# TASK OBJECTIVE
Copy out every one of the rows below word for word, leaving out the pictures.
__________
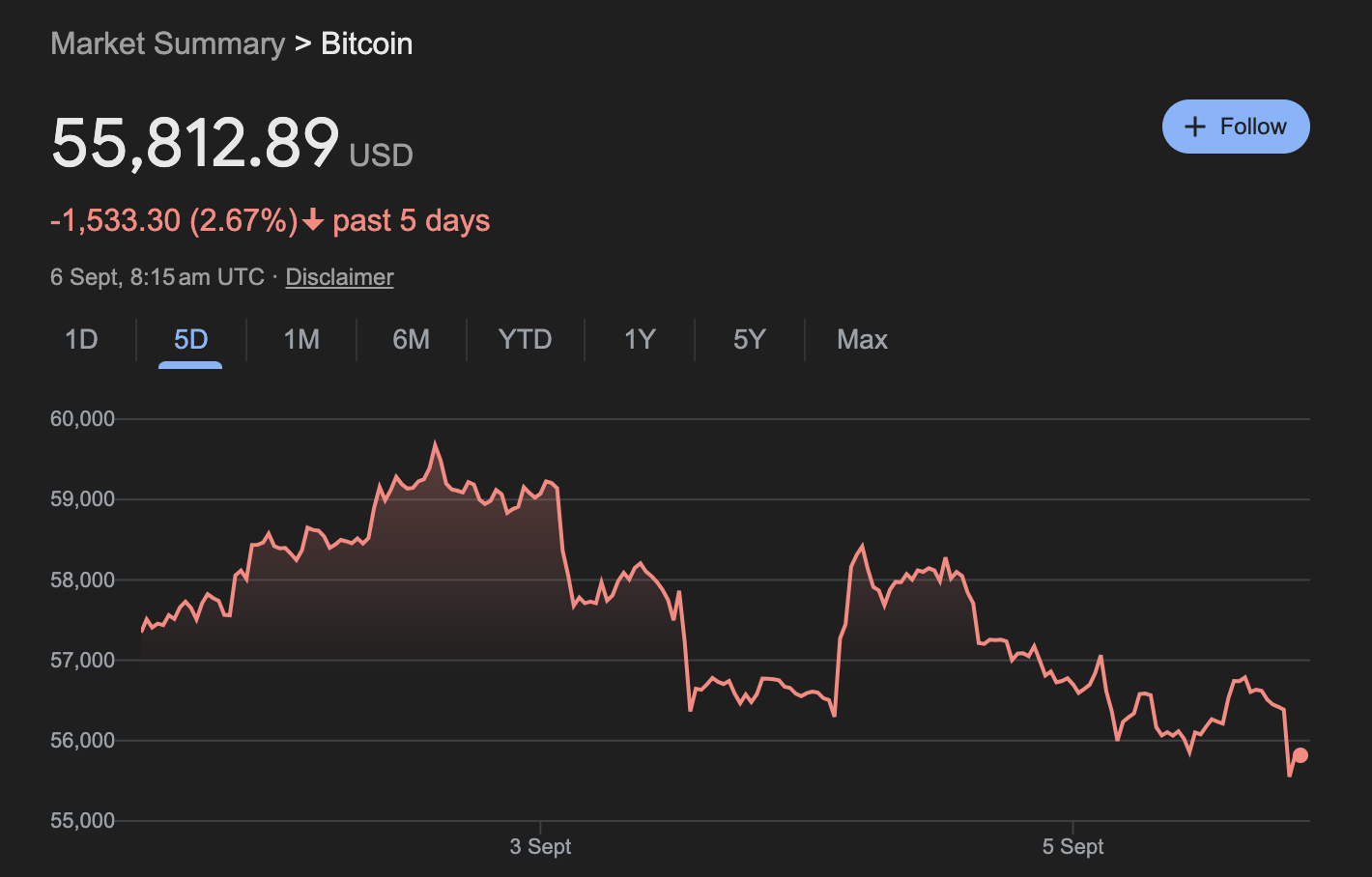Open the Disclaimer link

pos(339,277)
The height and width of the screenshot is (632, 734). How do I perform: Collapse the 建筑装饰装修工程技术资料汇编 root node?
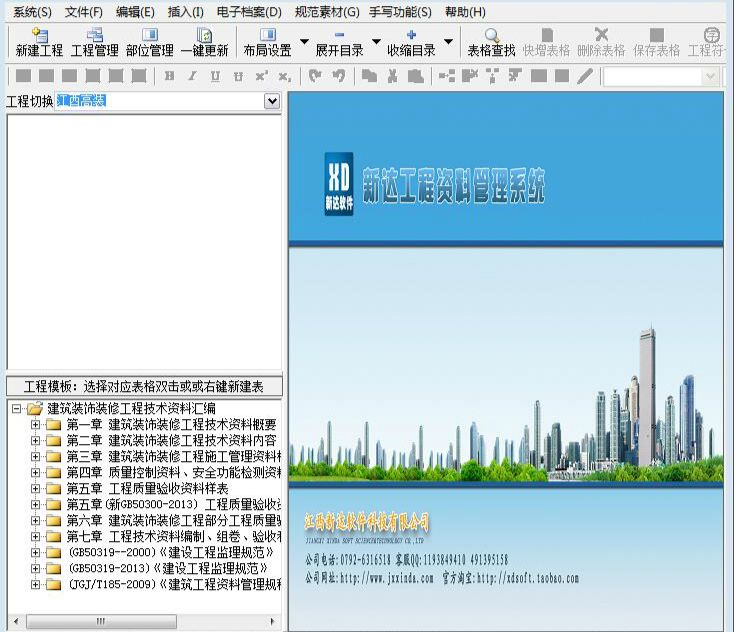16,408
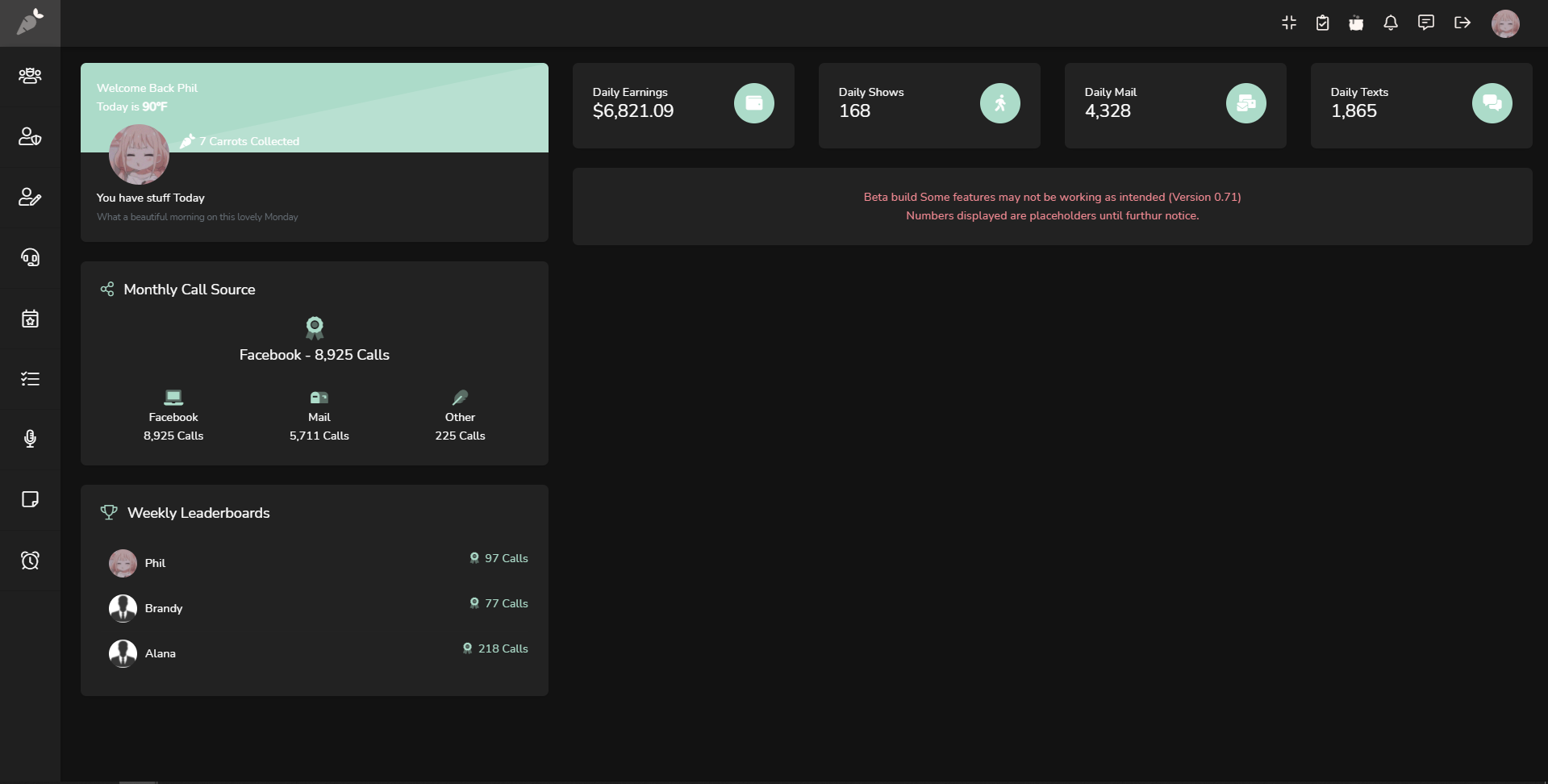Click the wallet icon on Daily Earnings card

point(753,103)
__________
# FINAL ANSWER
Open the Disclaimer link

pos(339,277)
The height and width of the screenshot is (632, 734). How do I perform: Collapse the 建筑装饰装修工程技术资料汇编 root node?
16,408
Click the wallet icon on Daily Earnings card

point(753,103)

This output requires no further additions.